> [Problem to solve]: All of the data below should be printed again word for word, pictures excluded.

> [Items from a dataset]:
======

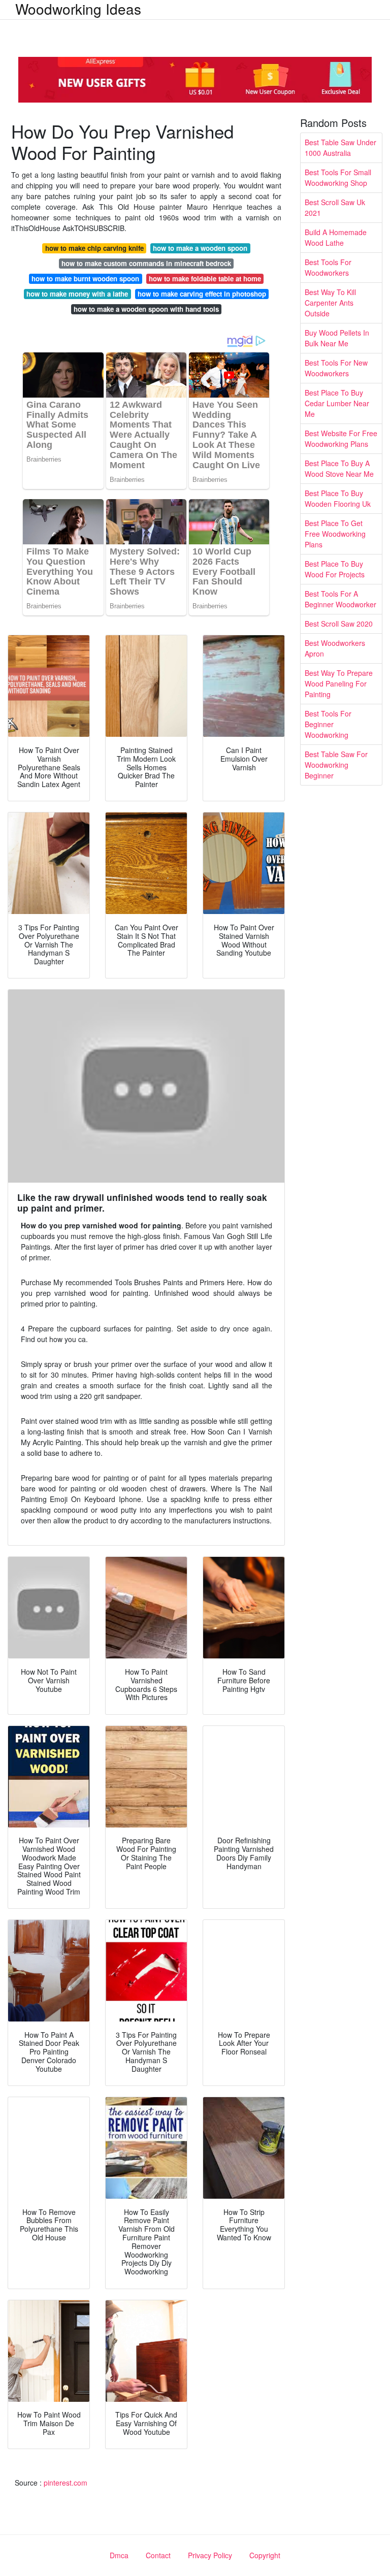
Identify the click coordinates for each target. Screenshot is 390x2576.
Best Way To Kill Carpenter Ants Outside (330, 302)
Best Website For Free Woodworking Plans (341, 438)
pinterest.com (65, 2482)
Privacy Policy (210, 2555)
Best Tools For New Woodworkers (336, 367)
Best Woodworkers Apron (335, 648)
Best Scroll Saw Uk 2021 (335, 207)
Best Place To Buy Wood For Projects (335, 569)
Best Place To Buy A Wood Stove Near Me (339, 468)
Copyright (264, 2555)
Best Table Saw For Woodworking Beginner (336, 764)
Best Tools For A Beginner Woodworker (340, 599)
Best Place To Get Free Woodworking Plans (335, 533)
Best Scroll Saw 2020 (339, 623)
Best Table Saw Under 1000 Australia (340, 147)
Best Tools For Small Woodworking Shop (338, 177)
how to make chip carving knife (94, 248)
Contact (158, 2555)
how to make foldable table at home (205, 278)
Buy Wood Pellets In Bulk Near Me (337, 338)
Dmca (119, 2555)
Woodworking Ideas (78, 9)
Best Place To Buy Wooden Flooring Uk (338, 498)
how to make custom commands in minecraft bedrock (146, 263)
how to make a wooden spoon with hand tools (146, 309)
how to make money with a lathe (77, 294)
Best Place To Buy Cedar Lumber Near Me (337, 403)
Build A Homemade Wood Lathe (336, 237)
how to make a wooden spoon (200, 248)
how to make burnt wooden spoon (85, 278)
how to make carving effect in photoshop (202, 294)
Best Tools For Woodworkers (328, 267)
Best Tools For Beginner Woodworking (328, 724)
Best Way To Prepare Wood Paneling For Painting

======

> [Result of the task]:
Identify the click coordinates for each target. Screenshot is 390x2576.
Best Way To Kill Carpenter Ants Outside (330, 302)
Best Website For Free Woodworking Plans (341, 438)
pinterest.com (65, 2482)
Privacy Policy (210, 2555)
Best Tools For New Woodworkers (336, 367)
Best Woodworkers Apron (335, 648)
Best Scroll Saw Uk 2021 (335, 207)
Best Place To Buy Wood For Projects (335, 569)
Best Place To Buy A Wood Stove Near Me (339, 468)
Copyright (264, 2555)
Best Table Saw For Woodworking Beginner (336, 764)
Best Tools For A Beginner Woodworker (340, 599)
Best Place To Get Free Woodworking Plans (335, 533)
Best Scroll Saw 2020 (339, 623)
Best Table Saw Under 1000 Australia (340, 147)
Best Tools For Small Woodworking Shop (338, 177)
how to make chip carving knife (94, 248)
Contact (158, 2555)
how to make foldable table at home (205, 278)
Buy Wood Pellets In Bulk Near Me (337, 338)
Dmca (119, 2555)
Woodworking Ideas (78, 9)
Best Place To Buy Wooden Flooring Uk (338, 498)
how to make custom commands in minecraft bedrock (146, 263)
how to make a wooden spoon with hand tools (146, 309)
how to make money with a lathe (77, 294)
Best Place To Buy Cedar Lumber Near Me (337, 403)
Build A Homemade Wood Lathe (336, 237)
how to make a wooden spoon (200, 248)
how to make burnt wooden spoon (85, 278)
how to make carving effect in photoshop (202, 294)
Best Tools For Woodworkers (328, 267)
Best Tools For Beginner Woodworking (328, 724)
Best Way To Prepare Wood Paneling For Painting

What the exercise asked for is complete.